Copy out the text lines of every item below word for word, omitting the pictures.

────────────────

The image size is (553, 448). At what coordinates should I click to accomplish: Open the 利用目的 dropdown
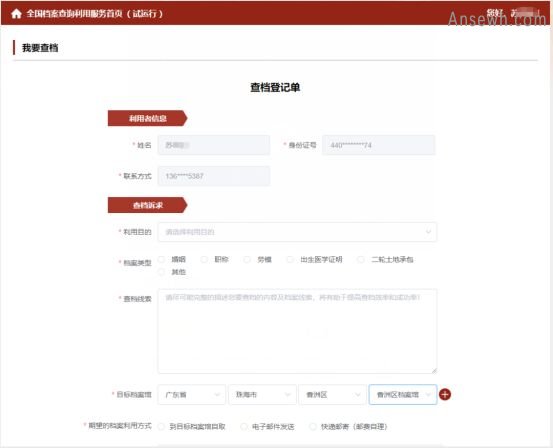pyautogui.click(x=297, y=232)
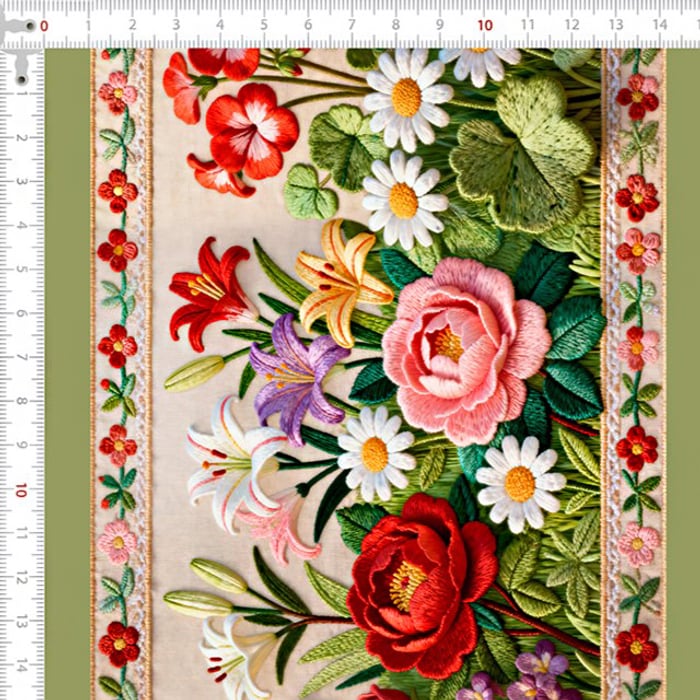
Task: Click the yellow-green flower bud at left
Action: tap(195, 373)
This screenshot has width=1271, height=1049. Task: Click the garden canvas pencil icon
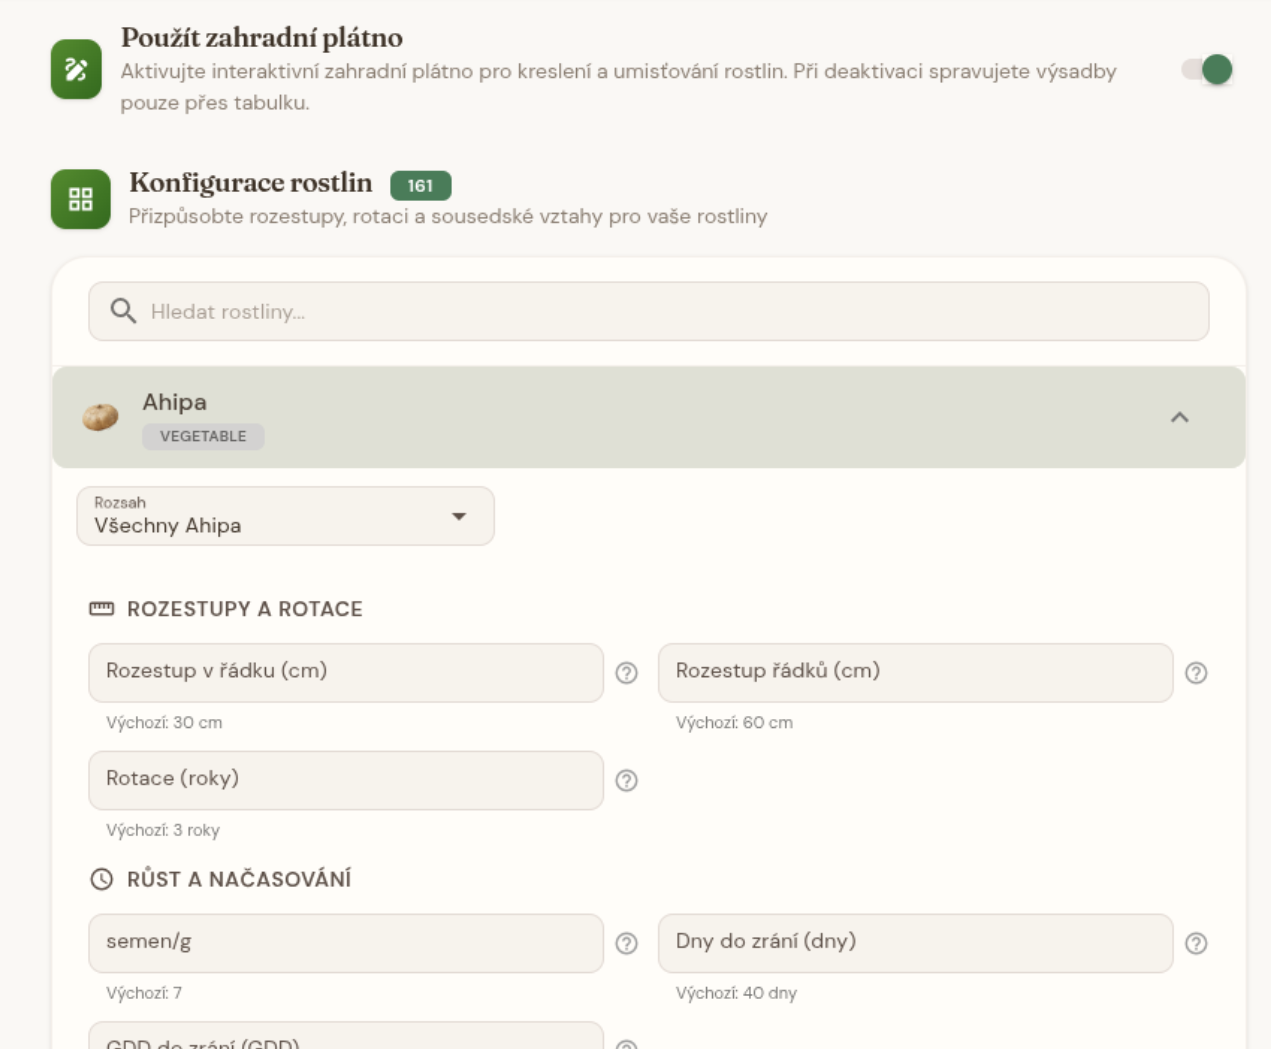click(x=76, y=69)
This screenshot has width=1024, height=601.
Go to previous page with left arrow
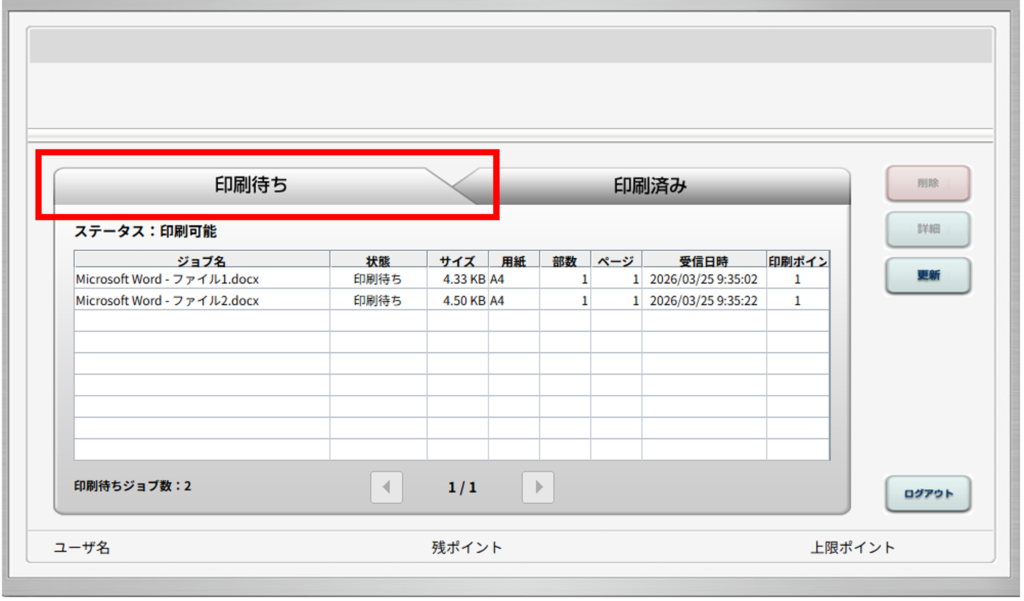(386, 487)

────────────────

**EXERCISE SOLUTION**
The image size is (553, 448). At what coordinates should I click to accomplish: Open the 利用目的 dropdown
pyautogui.click(x=297, y=232)
Task: Click the yellow-green flower bud at left
Action: tap(195, 373)
This screenshot has width=1271, height=1049. Task: Click the garden canvas pencil icon
click(x=76, y=69)
This screenshot has width=1024, height=601.
Go to previous page with left arrow
(386, 487)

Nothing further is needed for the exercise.